Page excerpt:
..............................
Court Opinion

ID: 9672371
Source: CourtListenerOpinion
Date Created: 2023-08-24 03:53:44.193021+00
Date Added: 2024-06-11T18:16:15.670287
License: Public Domain

Separate Concurring Opinion
Me. Justice White.
While I concur in the conclusion of the opinion written by my Brother Creson, I would add that the legislation stricken down by the opinion is offensive because it dilutes the effectiveness and value of the franchise in the urban counties affected by giving each voter the right to vote for only a fraction of the senators representing his particular interests in that county.
While Reynolds v. Sims, 377 U.S. 533, 84 S.Ct. 1362, 12 L.Ed.2d 506, (1964), states that “Legislators are elected by voters, not farms or cities or economic interests,” this is not authority for the proposition that a single' economic interest, which is a county, should not elect in proportion to the number of people within that county all the legislators who will represent the people of the whole of the county.
..............................
Provided records:
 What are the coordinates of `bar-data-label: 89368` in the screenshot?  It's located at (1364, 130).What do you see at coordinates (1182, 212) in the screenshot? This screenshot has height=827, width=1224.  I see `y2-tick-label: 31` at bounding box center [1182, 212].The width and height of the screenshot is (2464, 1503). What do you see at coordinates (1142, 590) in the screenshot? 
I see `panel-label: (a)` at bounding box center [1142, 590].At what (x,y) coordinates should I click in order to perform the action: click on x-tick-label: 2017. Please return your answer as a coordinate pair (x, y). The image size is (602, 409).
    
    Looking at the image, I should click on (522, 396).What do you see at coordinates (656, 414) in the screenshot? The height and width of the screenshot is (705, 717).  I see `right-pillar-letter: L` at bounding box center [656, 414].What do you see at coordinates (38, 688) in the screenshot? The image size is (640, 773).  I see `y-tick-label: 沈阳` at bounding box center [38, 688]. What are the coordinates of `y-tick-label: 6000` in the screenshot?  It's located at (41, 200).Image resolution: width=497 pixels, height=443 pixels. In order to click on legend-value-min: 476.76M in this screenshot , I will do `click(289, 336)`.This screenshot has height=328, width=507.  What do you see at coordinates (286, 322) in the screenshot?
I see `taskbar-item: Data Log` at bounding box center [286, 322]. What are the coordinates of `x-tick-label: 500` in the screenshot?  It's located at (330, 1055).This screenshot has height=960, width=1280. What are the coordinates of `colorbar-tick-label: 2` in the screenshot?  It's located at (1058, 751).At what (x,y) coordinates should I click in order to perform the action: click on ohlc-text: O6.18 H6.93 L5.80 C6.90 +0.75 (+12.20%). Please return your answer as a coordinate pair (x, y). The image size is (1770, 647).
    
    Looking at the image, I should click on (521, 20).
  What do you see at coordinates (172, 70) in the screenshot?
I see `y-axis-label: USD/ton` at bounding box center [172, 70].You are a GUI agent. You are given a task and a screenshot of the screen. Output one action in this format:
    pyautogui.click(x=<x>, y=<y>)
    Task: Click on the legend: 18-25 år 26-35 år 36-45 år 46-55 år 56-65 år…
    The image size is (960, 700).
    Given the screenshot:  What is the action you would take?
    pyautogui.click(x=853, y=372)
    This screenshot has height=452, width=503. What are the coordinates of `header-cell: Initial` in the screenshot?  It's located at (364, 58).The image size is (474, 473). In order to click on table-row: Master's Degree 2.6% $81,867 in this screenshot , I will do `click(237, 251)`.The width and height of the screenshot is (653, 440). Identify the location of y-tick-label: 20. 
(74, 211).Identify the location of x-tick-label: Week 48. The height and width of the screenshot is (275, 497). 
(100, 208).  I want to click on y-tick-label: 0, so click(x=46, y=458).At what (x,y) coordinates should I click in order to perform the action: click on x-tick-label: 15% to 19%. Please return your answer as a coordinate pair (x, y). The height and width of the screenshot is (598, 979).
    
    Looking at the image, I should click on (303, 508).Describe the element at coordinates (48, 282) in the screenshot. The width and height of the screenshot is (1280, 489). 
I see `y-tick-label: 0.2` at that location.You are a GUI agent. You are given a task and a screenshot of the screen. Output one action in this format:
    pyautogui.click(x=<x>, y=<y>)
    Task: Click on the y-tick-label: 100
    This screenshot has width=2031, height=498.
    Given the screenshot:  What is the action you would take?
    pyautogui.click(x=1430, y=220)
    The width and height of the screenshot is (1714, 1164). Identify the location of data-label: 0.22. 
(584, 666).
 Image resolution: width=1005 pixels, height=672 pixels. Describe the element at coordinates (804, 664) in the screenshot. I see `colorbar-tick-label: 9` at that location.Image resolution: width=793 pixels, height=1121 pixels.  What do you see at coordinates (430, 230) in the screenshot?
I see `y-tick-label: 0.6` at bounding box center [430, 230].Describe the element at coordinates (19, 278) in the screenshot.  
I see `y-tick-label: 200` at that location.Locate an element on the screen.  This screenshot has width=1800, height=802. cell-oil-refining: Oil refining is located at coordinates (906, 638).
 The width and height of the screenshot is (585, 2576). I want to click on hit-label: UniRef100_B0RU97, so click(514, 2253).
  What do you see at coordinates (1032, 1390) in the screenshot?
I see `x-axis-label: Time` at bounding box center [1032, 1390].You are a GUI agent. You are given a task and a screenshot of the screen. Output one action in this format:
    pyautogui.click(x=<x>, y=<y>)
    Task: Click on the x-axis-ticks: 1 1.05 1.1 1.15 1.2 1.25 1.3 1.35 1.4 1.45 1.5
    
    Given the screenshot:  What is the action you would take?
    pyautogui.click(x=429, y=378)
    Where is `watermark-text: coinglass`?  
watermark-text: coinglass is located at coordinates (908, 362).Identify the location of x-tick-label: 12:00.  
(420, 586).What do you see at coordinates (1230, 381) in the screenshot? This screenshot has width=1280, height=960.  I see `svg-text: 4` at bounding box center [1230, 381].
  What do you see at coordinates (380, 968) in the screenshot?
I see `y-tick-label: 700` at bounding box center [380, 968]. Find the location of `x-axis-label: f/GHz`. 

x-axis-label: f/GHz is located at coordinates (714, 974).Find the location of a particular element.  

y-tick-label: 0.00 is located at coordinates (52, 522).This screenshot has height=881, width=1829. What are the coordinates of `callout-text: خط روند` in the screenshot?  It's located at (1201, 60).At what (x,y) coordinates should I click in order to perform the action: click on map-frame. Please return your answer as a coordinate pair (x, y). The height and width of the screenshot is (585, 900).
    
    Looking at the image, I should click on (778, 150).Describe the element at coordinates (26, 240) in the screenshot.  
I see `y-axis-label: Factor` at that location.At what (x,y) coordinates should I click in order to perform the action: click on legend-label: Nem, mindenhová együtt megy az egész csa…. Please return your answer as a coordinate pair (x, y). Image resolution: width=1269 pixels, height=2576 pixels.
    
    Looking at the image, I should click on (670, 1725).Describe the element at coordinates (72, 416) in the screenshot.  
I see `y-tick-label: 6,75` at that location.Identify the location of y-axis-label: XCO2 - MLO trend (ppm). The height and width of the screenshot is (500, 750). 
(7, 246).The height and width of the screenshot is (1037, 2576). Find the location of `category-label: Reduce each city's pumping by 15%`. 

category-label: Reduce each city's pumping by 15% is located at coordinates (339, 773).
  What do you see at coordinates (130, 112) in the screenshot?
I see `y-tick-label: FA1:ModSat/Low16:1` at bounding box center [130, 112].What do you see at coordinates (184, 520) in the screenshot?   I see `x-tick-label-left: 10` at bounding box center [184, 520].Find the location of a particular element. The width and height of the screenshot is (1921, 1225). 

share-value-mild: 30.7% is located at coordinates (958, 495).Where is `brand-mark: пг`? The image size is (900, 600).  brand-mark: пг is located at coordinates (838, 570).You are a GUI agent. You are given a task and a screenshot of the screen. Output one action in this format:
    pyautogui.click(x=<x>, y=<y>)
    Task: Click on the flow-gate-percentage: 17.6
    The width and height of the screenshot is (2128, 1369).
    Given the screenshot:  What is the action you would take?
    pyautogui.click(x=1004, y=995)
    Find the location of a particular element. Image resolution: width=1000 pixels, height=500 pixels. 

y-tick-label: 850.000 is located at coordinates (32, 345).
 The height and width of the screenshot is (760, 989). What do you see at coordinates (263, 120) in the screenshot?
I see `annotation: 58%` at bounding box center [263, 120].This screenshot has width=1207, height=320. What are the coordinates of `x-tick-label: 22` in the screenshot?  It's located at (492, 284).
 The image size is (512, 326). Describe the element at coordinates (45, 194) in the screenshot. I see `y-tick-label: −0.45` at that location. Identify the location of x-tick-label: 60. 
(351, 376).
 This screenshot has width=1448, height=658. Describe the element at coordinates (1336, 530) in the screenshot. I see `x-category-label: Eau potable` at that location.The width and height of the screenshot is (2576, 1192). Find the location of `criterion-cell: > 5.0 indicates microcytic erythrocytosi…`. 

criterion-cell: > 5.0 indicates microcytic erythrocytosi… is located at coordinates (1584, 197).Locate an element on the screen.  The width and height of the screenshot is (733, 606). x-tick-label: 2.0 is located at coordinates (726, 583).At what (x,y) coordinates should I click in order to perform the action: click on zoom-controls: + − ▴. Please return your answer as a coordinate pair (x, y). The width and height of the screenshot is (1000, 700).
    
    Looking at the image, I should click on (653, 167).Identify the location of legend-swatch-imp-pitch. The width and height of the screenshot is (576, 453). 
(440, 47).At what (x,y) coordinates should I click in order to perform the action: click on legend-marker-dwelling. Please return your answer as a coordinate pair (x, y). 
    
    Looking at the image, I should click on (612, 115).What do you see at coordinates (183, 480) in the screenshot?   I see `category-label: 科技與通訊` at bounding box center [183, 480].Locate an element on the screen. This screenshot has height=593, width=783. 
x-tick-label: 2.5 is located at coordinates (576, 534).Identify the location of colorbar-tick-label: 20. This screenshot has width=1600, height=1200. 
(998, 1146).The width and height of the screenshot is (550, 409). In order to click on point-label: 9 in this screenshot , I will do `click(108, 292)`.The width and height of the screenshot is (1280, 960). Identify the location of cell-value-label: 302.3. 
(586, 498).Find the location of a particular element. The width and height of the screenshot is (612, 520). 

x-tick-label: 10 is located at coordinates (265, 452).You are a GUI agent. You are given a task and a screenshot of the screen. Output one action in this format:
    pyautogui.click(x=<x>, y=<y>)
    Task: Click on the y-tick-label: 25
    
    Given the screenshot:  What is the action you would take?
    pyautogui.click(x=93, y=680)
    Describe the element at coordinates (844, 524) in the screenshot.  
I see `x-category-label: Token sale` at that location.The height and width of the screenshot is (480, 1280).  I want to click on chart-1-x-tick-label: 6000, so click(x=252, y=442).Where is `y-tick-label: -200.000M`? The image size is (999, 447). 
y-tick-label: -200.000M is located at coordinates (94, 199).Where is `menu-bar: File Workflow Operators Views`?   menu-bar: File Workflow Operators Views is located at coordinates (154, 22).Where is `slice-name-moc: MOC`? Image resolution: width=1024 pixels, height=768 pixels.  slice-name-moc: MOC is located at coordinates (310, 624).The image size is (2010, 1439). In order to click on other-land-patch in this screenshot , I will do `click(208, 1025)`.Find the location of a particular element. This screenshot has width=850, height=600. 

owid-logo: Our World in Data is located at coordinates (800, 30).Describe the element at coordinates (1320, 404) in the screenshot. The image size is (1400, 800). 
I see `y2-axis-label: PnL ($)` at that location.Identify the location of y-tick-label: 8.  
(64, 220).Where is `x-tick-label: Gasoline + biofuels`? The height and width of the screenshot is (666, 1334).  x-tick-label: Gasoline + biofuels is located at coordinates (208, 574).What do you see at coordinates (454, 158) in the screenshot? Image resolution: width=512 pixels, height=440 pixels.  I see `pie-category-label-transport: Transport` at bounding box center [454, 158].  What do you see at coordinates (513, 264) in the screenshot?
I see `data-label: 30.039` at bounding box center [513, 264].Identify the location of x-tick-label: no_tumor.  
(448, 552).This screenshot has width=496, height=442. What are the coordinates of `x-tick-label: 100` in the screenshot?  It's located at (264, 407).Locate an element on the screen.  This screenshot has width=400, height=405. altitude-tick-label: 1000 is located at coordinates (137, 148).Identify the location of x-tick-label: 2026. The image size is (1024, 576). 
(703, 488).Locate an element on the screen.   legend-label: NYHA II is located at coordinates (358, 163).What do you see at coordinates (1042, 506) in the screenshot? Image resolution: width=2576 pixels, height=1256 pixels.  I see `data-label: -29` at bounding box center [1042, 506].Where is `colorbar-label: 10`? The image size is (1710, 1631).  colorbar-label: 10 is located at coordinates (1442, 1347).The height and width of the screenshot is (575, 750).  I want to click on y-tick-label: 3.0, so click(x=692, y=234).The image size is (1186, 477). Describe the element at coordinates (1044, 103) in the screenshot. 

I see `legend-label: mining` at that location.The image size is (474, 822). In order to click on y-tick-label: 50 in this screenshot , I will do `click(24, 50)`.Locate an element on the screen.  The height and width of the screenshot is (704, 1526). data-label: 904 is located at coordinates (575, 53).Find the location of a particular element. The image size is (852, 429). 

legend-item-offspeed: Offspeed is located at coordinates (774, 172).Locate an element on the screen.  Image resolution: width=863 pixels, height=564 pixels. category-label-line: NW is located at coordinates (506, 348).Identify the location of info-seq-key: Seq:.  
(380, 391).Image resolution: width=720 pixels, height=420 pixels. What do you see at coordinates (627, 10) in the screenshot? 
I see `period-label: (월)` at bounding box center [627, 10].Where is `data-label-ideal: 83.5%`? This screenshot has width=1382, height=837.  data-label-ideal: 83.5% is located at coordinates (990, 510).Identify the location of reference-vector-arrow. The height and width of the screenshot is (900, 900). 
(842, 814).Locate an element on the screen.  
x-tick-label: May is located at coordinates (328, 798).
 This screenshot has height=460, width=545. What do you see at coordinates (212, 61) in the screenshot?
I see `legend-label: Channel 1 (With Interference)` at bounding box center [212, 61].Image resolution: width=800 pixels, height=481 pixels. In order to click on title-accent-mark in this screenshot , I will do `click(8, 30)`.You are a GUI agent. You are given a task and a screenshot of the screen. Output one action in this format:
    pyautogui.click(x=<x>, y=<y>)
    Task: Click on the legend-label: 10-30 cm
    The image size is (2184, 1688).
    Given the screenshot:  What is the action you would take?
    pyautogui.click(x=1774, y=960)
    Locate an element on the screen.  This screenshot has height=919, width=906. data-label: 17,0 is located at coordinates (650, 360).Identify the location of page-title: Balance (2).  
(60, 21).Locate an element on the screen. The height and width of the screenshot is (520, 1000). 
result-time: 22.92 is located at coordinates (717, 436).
..............................
Task description:
List every reporter citation that the concurring opinion gives for Reynolds v. Sims.

Exercise solution:
377 U.S. 533
84 S.Ct. 1362
12 L.Ed.2d 506